Net Promoter Score (NPS) turns 20 later this year.
What Bain consultant Fred Reichheld first introduced in a HBR article in December 2003 is now ubiquitous. The “how likely are you to recommend” question is asked endlessly after customer experiences, large and small. The metric that this question generates is now tracked by two-thirds of the Fortune 1000.
Former IBM CMO Michelle Pelusa had this to say about Net Promoter Score a couple years ago:
“It’s more than a metric. One could use the word, ‘religion.’”
And yet, its simplicity can hamper its utility. Many companies treat Net Promoter Scores as an end in and of itself, not following up with other questions that can lead to real insight.
Others set up skewed incentive systems with NPS tied to individual bonuses, resulting in people gaming the system or openly begging for higher scores.

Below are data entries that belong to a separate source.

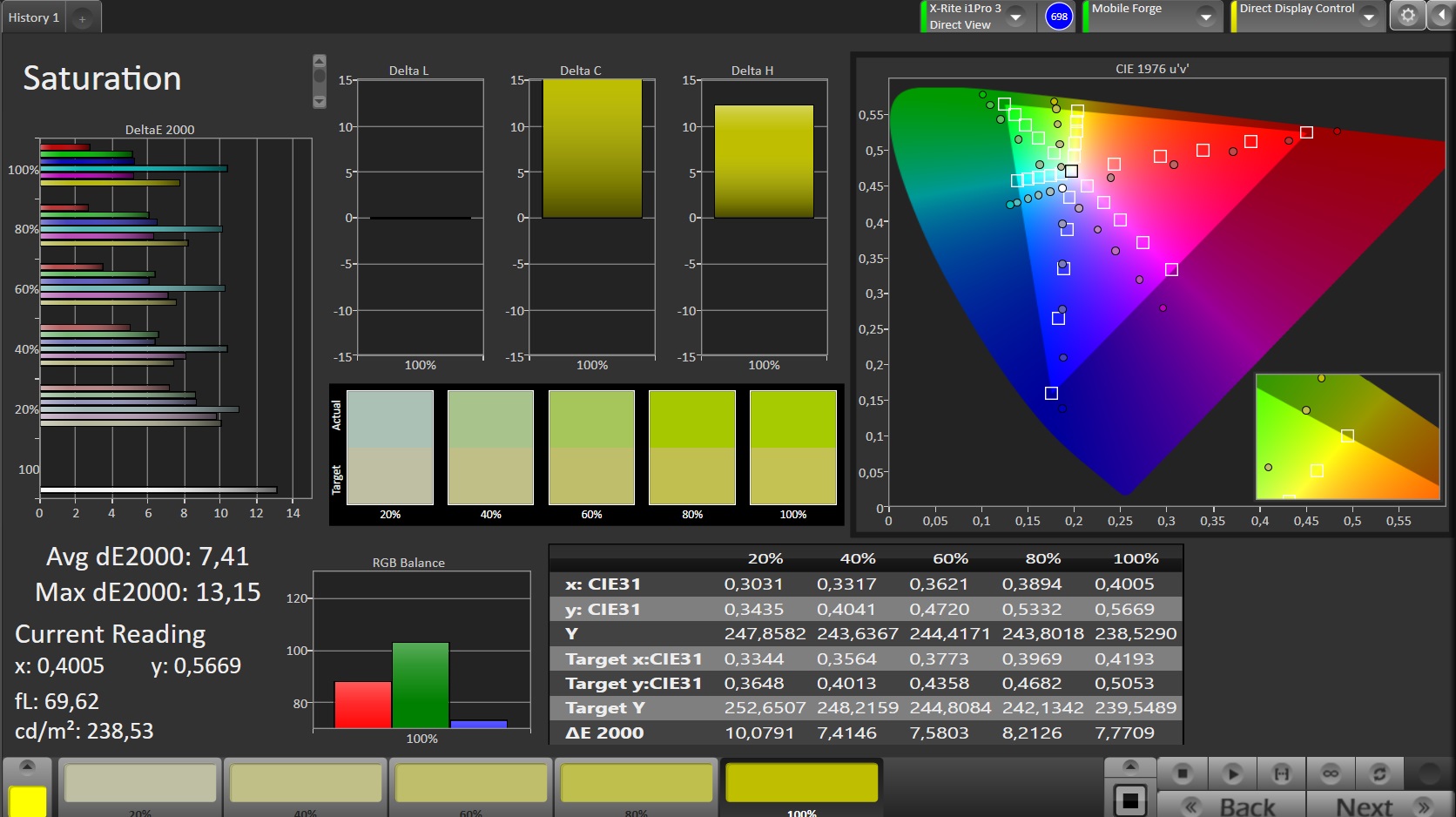Image resolution: width=1456 pixels, height=817 pixels.
Task: Click the refresh cycle arrows icon
Action: click(x=1379, y=773)

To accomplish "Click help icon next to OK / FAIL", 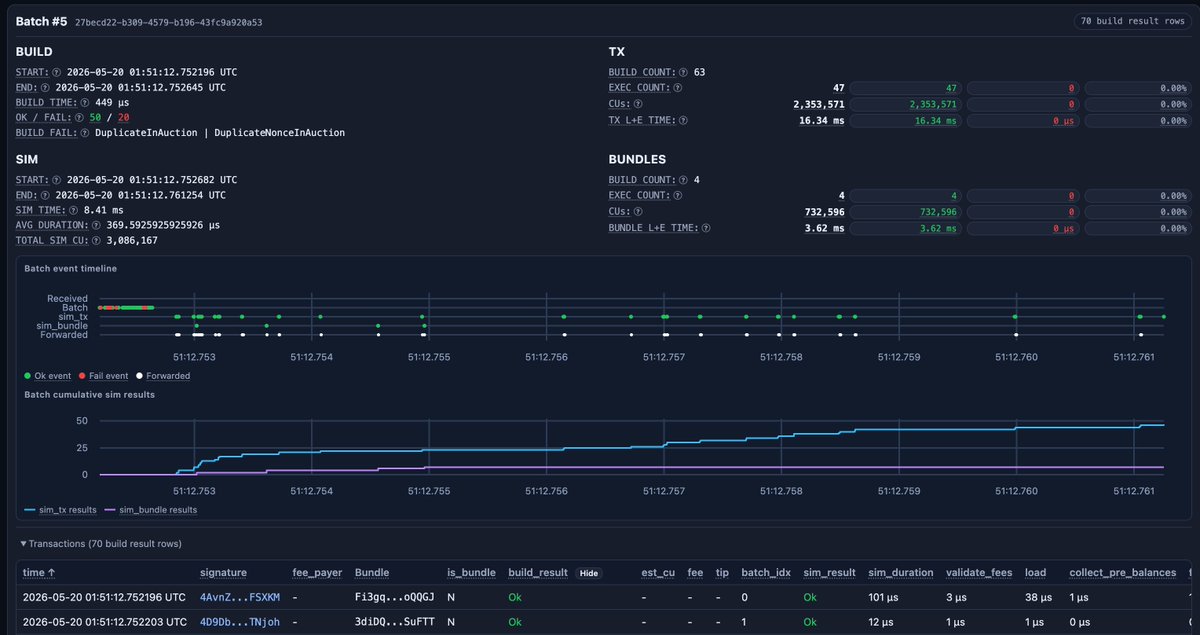I will [81, 117].
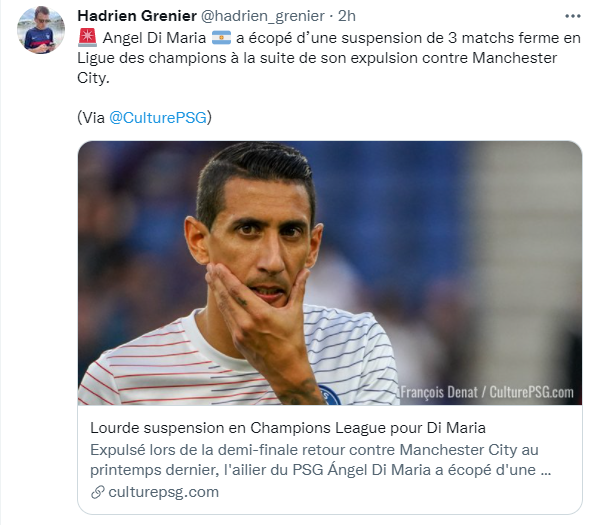The height and width of the screenshot is (525, 591).
Task: Open the Di Maria article photo
Action: tap(330, 273)
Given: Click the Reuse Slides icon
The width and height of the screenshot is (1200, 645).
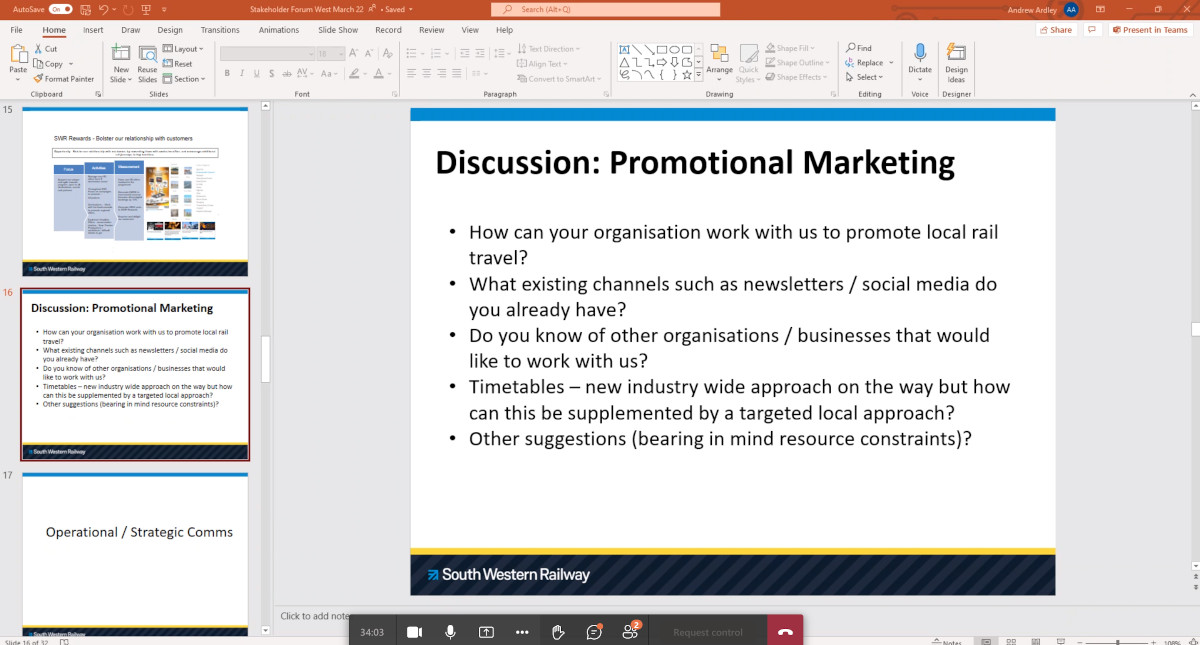Looking at the screenshot, I should point(148,63).
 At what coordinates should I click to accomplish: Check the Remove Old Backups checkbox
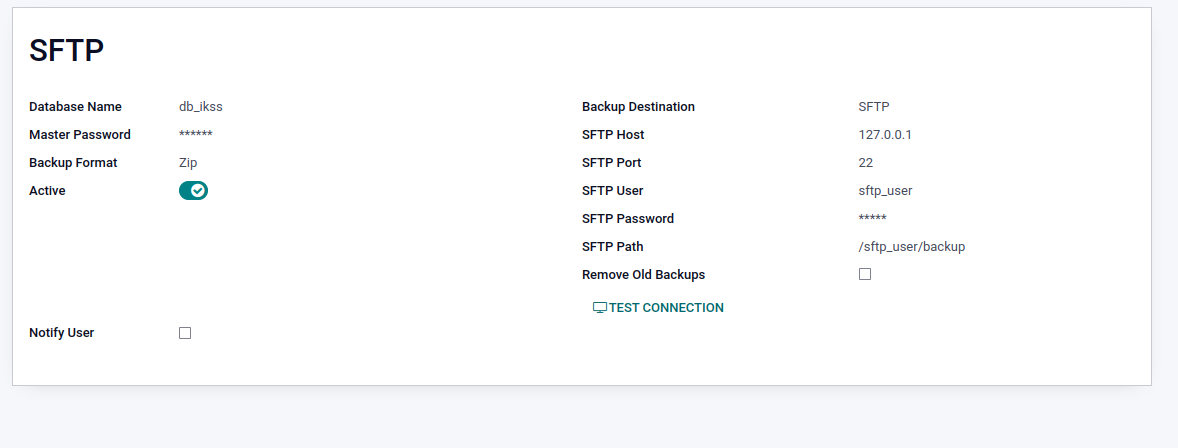[x=865, y=274]
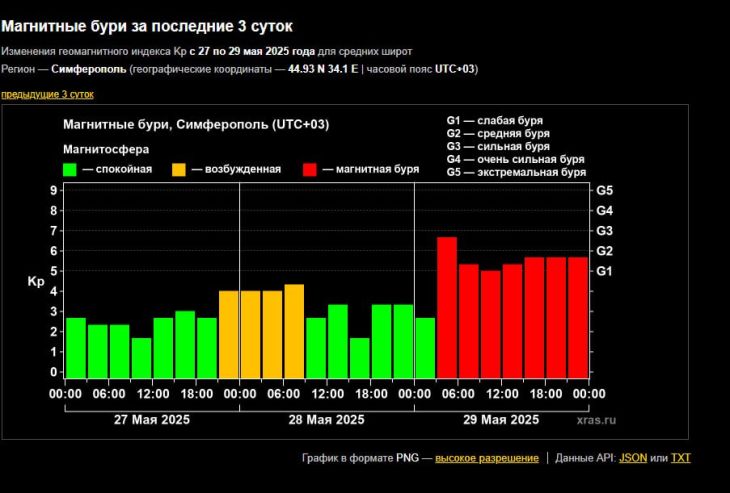This screenshot has height=493, width=730.
Task: Click the red "магнитная буря" legend swatch
Action: 309,169
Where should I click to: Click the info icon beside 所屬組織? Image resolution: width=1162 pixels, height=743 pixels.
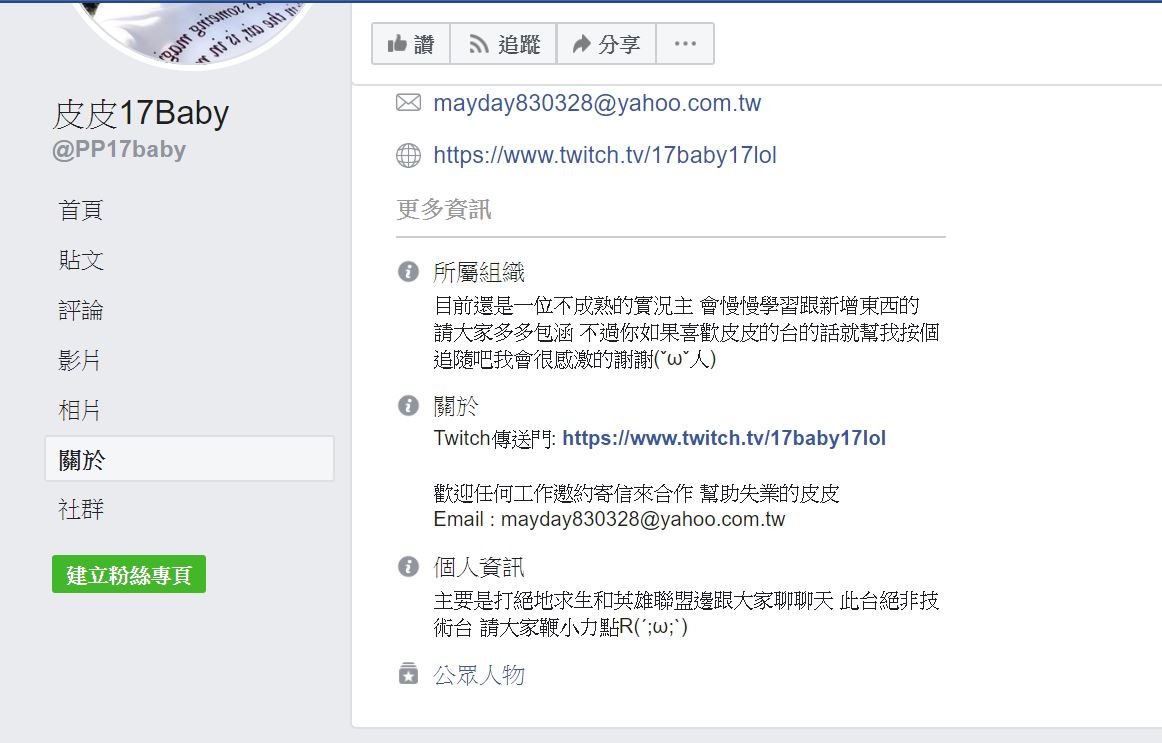coord(408,272)
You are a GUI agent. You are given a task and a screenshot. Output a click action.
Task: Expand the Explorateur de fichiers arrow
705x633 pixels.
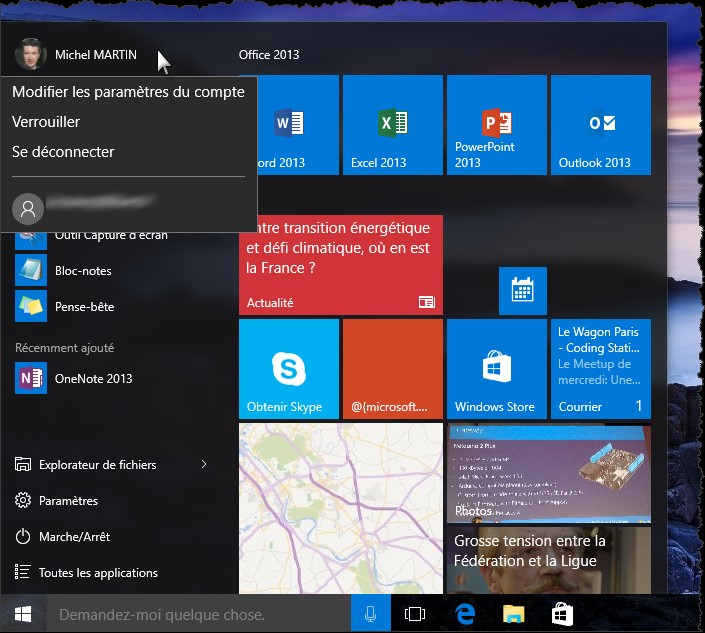click(204, 464)
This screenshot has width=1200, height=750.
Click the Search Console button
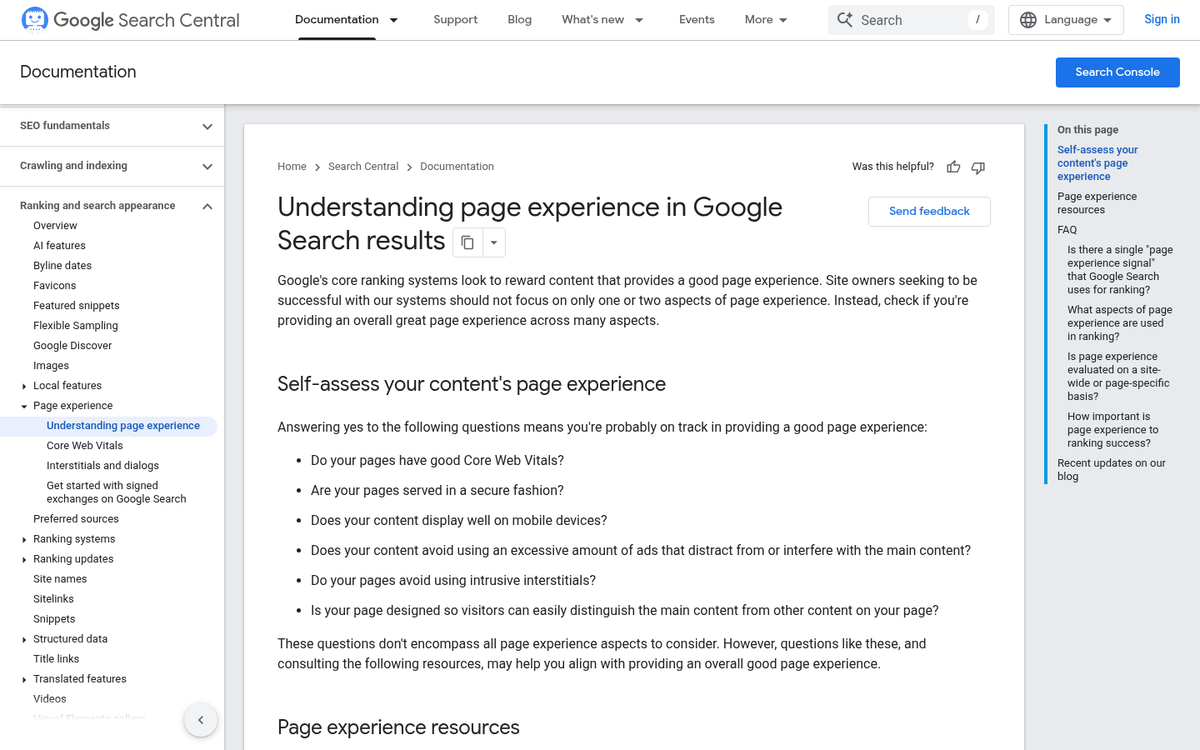[x=1117, y=72]
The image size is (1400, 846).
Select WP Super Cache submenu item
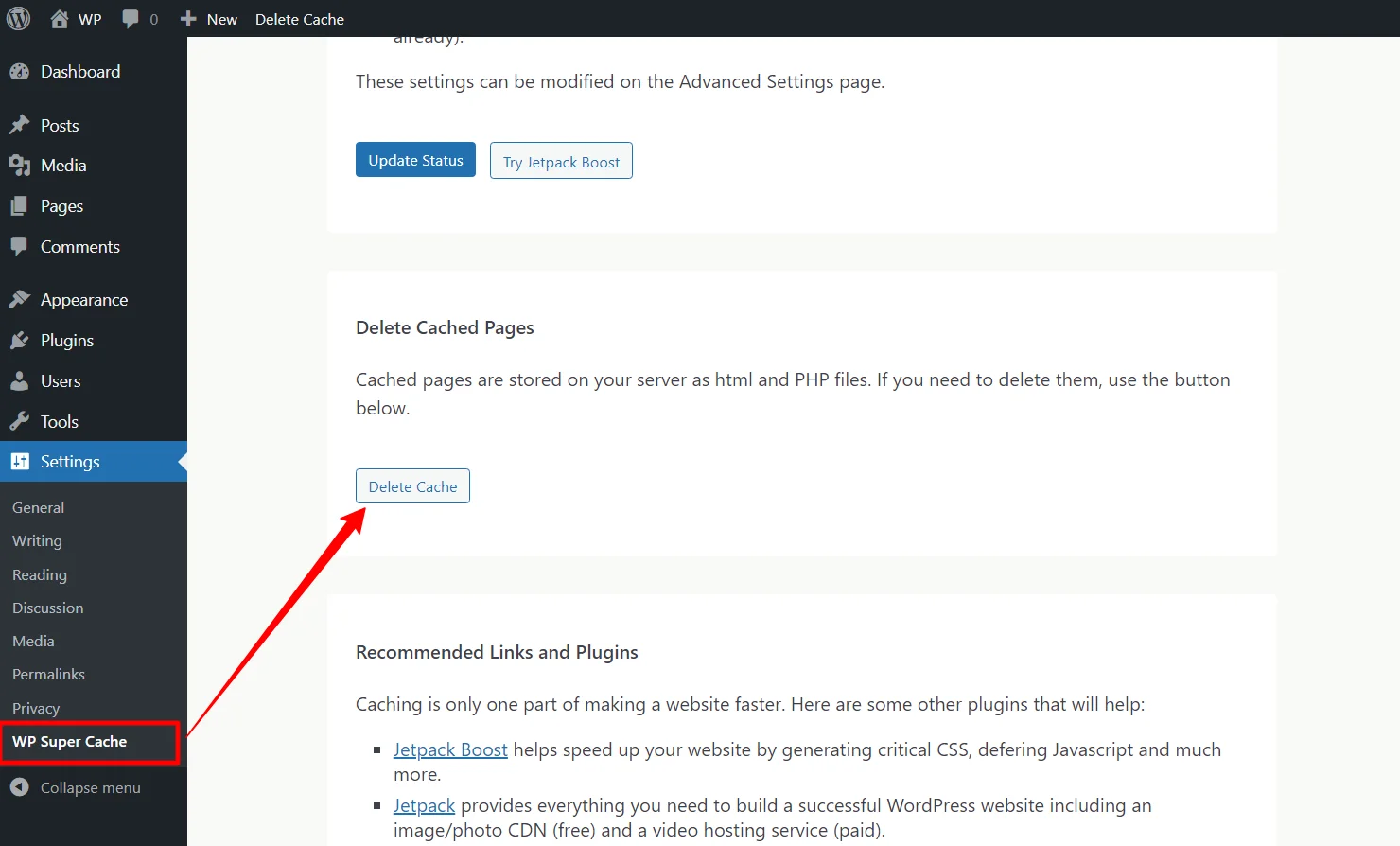[x=70, y=742]
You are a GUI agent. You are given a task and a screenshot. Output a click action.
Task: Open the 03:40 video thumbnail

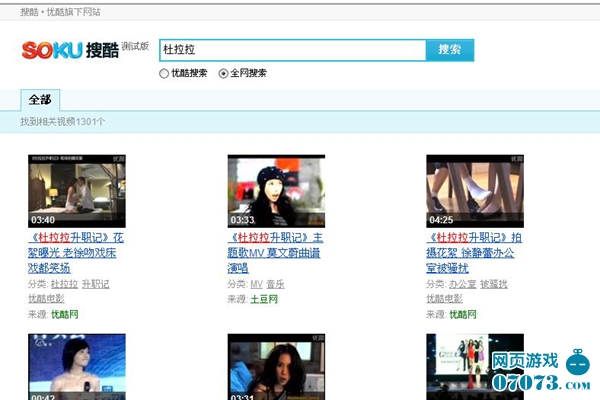(77, 190)
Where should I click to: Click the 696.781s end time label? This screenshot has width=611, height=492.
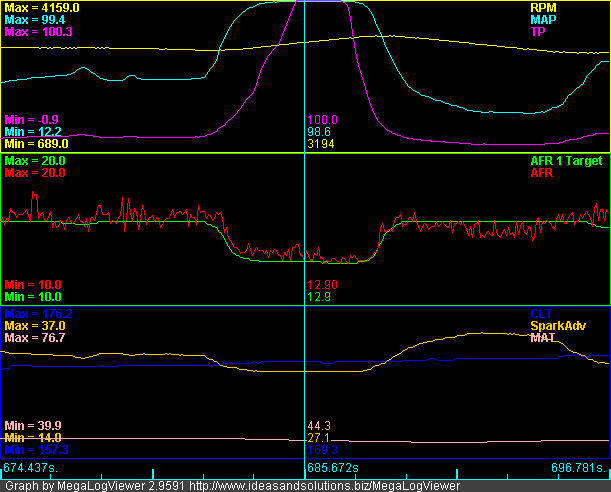coord(579,467)
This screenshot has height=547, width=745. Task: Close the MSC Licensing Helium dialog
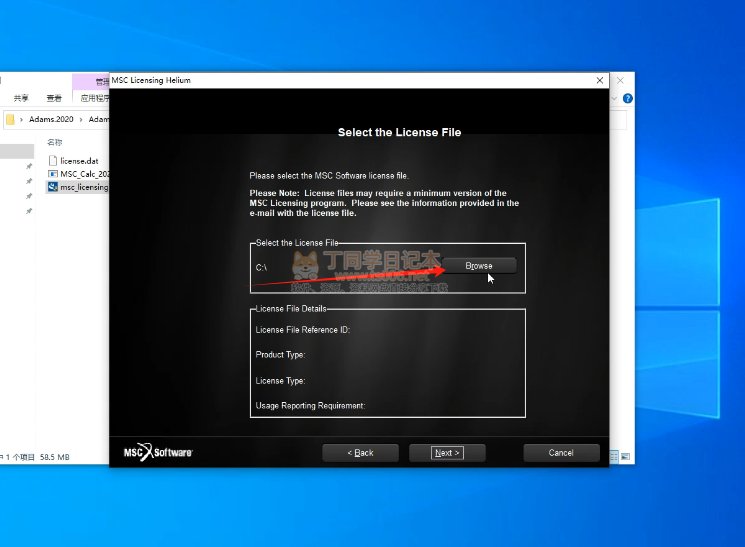tap(599, 80)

Net Promoter Score also spawned a legion of copycat metrics that chase customers after each and every transaction.
I like how Ian Bogost captured the current state of ratings fatigue in the Atlantic last week:
“The demands for input multiply. Companies might implore you to review the delivery, the product delivered, the vendor that made it, the retailer of platform that sold it — and then maybe the support or return experience as well.
“What you might perceive to be a simple transaction with a singular company burgeons into a whole ecosystem of departments, divisions, partners, and providers, each with their own business objectives, bureaucracies, key performance indicators, and associated surveys, rankings, and metrics…
“And then it happens all the time, for everything you buy, forever. A $500 air fryer, or a $5 power strip, a months-in-the-making medical procedure or a yen for crab rangoon — each demands rating on a five-point scale.”
The result of all these customer experience surveys, in aggregate, can actually detract from customer experience.